June 19, 2012 at 1:38 pm #232
I have CCSVI and recently had the ‘Haacke’ analysis of my blood and CSF flow. I have what I think are symptoms of Externally Communicating Enceph. They come and go. Pain at the base of my skull–like a band at the base of my skull, sometimes extreme vertigo that seems to go with this. I have normal MS unsteadiness, but with this, I can barely stand, it is so bad. My heart rate drops enough that emergency notices it. I have fatigue and pulsate tinnitus at times (right side). This seems to show externally communicating encephalitis. However, on my MRV from Haacke, the report says, “The ventricles and sulci are appropriate in appearance [for my age] . . . There is no mass effect or midline shift. There are no abnormal extra-axial fluid collections seen .
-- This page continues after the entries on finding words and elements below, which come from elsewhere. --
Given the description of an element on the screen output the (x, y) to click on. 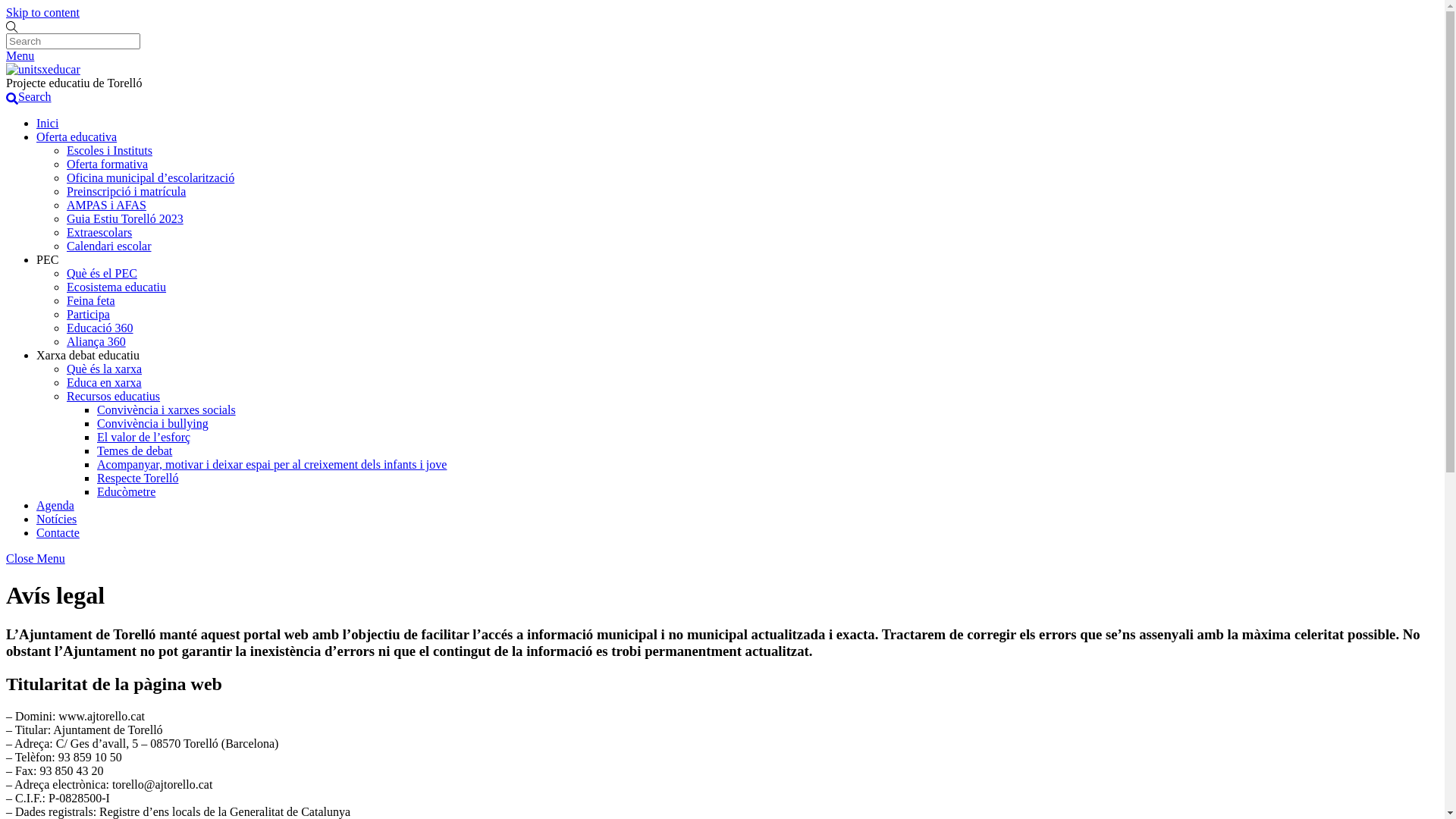
Educa en xarxa Element type: text (103, 382)
Oferta educativa Element type: text (76, 136)
Calendari escolar Element type: text (108, 245)
unitsxeducar-projecte-educatiu-torello Element type: hover (43, 69)
Ecosistema educatiu Element type: text (116, 286)
Recursos educatius Element type: text (113, 395)
Oferta formativa Element type: text (106, 163)
unitsxeducar Element type: hover (43, 68)
Agenda Element type: text (55, 504)
Feina feta Element type: text (90, 300)
Temes de debat Element type: text (134, 450)
Escoles i Instituts Element type: text (109, 150)
PEC Element type: text (47, 259)
Search Element type: hover (73, 41)
Participa Element type: text (87, 313)
Inici Element type: text (47, 122)
AMPAS i AFAS Element type: text (106, 204)
Contacte Element type: text (57, 532)
Menu Element type: text (20, 55)
Search Element type: text (28, 96)
Xarxa debat educatiu Element type: text (87, 354)
Skip to content Element type: text (42, 12)
Extraescolars Element type: text (98, 231)
Close Menu Element type: text (35, 558)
Does this mean I don’t have Externally Communicating Encephalitis? Can it come and go and therefore not show on the day of the MRV? Your response would be appreciated. I’m sure that you are busy.June 19, 2012 at 8:55 pm #2460
Oops. I meant hydroencephalus, not encephalitis.June 23, 2012 at 7:58 pm #2477tonkaduParticipant
Hi George, I’m not entirely familiar with the full Haacke protocol, but my wife has had similar protocols for flow mri/mrv/mra done at Stanford and the Hubbard Foundation in San Diego. She has CCSVI, pusilar tinnitus, pain at the base of the skull, and extreme vertigo just like you. Her heart rate also drops very low as well.
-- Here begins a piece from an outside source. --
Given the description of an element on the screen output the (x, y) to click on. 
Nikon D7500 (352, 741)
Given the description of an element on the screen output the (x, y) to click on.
My experience has been that the docs we’ve seen are not really looking for external communicating hydrocephalus. My understanding is that ventricle enlargement would not necessarily occur in external communicating hydro since there is not an obstruction between the ventricles. My sense is that most docs looking at hydro stop once they see no evidence of ventricle enlargement. This is unfortunate since it could be adding to the number of undiagnosed patients with this health problem. In any case, I don’t think the Haacke protocol (or any of the ccsvi protocols) is focused on hydro, but more on CCSVI instead right? I suppose it’s going to pick up on it given how extensive the brain imaging is in it. However, you may be better off trying to find someone that could focus on that particular issue.
I know that in my wife’s case there appears to be extra fluid on top of the brain (to my eyes), however, no one has read the imaging in that way. I can tell you that a positive response to treatment with Diamox is considered by some to be an indication that hydrocephalus is present all by itself. Are you taking Diamox? She’s responded well to it, you might consider talking to you doc about it if you haven’t already.
I have read in places that normal pressure hydro can be episodic such that it may not show itself until a patient is lying down during bedtime at night. However, I’ve not heard of this in other forms of hydrocephalus. Good luck!June 24, 2012 at 5:30 pm #2480
Thanks for much for your reply. It is very helpful.June 25, 2012 at 7:11 pm #2485BarbaraParticipant
My experience has been that the docs we’ve seen are not really looking for external communicating hydrocephalus. My understanding is that ventricle enlargement would not necessarily occur in external communicating hydro since there is not an obstruction between the ventricles. My sense is that most docs looking at hydro stop once they see no evidence of ventricle enlargement. This is unfortunate since it could be adding to the number of undiagnosed patients with this health problem.
Where did you acquire your understanding from please ? Is it documented anywhere ?
Any ideas how can we change this, so the radiologists start to recognise it ?
Head & Neck Injury (June 2002); Mild Concussion; Post Concussion Syndrome; Postural Orthostatic Tachycardia Syndrome (POTS); Peripheral Vestibular Dysfunction; Mild Radiculopathy & Small Fibre Neuropathy (right leg & foot resp.); Partially Empty Sella (Oct 2002) Fully Blown Empty Sella (Oct 2004); Whiplash Associated Disorder (WAD); Cerebellar Ectopia (Chiari 0); Cranio-cervical Instability (CCI) with Posterior Gliding (PG) & Cranial Settling (CS); Brain Compression; Retroflexed Odontoid; Stretched/Elongated Brainstem; Vitamin D deficiency; Ehlers Danlos (EDS) type 111; and now Osteoarthritis!